[Saved data entries]
----
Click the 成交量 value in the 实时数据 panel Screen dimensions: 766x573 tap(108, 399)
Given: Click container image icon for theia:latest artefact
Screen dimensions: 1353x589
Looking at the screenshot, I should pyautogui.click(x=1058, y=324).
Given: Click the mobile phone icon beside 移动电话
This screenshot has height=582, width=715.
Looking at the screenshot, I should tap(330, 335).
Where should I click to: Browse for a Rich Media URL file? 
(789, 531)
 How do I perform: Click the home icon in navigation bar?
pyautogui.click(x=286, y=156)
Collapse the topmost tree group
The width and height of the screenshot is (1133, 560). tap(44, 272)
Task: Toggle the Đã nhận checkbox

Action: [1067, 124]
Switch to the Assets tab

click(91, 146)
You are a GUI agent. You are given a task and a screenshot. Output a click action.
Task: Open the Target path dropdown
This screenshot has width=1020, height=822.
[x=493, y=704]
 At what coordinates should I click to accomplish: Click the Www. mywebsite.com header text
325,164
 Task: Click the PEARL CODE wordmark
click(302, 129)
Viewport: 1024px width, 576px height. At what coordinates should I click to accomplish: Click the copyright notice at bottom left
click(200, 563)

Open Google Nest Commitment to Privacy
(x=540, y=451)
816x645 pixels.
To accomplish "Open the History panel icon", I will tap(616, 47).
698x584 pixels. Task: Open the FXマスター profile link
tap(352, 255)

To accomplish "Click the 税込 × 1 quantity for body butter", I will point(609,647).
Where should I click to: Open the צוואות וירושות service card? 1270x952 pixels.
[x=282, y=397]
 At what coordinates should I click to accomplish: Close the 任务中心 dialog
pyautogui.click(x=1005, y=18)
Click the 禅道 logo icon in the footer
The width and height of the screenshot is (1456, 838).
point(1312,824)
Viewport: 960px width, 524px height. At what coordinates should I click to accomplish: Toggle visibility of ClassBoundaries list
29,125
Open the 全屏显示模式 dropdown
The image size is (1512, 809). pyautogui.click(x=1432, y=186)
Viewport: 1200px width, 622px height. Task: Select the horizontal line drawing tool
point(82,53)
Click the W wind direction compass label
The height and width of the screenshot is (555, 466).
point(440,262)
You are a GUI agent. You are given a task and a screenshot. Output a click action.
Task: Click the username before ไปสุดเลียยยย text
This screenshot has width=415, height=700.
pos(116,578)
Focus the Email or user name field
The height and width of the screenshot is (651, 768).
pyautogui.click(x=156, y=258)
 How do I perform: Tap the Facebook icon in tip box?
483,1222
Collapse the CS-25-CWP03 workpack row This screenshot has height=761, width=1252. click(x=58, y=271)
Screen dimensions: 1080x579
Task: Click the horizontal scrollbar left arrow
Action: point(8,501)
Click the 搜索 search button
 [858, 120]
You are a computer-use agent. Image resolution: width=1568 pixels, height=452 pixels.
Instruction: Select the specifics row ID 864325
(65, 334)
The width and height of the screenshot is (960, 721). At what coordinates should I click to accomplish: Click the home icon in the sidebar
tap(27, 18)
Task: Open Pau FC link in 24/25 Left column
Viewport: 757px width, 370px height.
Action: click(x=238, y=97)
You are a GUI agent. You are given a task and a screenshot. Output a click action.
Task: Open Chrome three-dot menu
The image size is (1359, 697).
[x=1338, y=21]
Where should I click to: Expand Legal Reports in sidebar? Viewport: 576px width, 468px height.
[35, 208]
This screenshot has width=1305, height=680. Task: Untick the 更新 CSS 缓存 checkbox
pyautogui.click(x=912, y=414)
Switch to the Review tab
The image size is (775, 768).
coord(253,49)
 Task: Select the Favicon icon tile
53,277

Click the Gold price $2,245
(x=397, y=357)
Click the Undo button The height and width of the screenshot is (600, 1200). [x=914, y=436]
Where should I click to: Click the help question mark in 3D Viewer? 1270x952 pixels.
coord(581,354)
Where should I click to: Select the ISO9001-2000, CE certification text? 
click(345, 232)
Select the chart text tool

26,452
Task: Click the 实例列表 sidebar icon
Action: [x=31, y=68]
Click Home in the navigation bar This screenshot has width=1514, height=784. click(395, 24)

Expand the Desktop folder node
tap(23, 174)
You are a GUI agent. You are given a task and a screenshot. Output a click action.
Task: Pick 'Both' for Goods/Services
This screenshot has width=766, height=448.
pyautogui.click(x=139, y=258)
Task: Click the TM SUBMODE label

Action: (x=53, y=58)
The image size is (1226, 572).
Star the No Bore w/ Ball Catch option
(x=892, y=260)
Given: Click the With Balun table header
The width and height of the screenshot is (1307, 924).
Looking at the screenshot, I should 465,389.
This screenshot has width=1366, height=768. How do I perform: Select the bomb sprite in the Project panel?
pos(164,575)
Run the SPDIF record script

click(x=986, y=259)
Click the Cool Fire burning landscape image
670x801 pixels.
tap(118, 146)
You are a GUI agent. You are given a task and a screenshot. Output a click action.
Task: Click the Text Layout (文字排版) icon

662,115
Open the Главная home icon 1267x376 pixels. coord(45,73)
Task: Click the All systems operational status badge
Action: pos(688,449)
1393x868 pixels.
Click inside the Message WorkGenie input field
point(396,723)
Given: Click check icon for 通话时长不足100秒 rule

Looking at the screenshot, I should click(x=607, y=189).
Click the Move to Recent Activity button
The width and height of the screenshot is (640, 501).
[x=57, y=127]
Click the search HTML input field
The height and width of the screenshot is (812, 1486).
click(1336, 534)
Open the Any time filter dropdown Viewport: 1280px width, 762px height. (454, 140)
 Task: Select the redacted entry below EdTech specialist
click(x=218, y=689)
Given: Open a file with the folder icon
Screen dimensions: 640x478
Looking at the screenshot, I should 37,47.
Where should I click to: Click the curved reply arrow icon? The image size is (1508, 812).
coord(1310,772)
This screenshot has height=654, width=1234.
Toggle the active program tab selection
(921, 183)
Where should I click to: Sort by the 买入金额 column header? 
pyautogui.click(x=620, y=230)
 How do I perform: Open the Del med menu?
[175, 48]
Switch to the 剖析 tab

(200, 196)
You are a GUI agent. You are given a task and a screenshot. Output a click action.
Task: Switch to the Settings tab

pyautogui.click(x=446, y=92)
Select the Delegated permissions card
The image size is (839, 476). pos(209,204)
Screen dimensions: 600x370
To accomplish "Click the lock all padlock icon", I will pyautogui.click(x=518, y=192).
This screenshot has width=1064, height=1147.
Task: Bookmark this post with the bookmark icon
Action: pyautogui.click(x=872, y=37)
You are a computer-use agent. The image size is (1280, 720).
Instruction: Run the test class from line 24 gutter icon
----
§ **Description of the task**:
If a line in the records above holds the string "computer", copy it out.

§ **Solution to this task**:
You are a computer-use agent. Image resolution: width=1568 pixels, height=452 pixels.
You are a computer-use agent. The image size is (1280, 720).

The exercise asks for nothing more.